Poem by Rob Hardy
Written for the 2019 WINGS annual meeting. Saturday, January 19, 2019.
To begin with the milkweed pod,
pursed with seeds, opening
to give each seed feathered to the wind—
I’ve begun other poems with milkweed
because the seed
stands for generosity, for faith, for possibility,
each seed a small investment in butterflies.

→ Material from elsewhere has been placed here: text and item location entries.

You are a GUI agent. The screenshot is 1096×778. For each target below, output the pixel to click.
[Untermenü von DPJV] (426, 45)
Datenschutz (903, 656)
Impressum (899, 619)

To be fair, milkweed propagates
primarily at the root, the network of rhizomes
sending up new life from the soil,
forming entire communities connected underground. But even this began with a seed—
the promise of connection.
And here’s another metaphor:
when the monarch caterpillar ingests the milkweed leaf, it sequesters chemicals from the sap
that become part of the butterfly itself—
a kind of transubstantiation,
the substance of one life becoming
the substance of another.
This is metaphor.
Metaphor is how a poem connects and transforms— the metamorphosis, the chrysalis
that holds both caterpillar and butterfly,
and in them both, the milkweed.
We live by metaphors.
The money you give is only a metaphor
for the work it can do—
for the promise of health or shelter,
the book in a child’s hand,
real seeds planted in the real earth.
This is how your good becomes the good of others,
how you connect and transform.
This is how you do the work of poetry.
You begin with a seed and turn it into wings.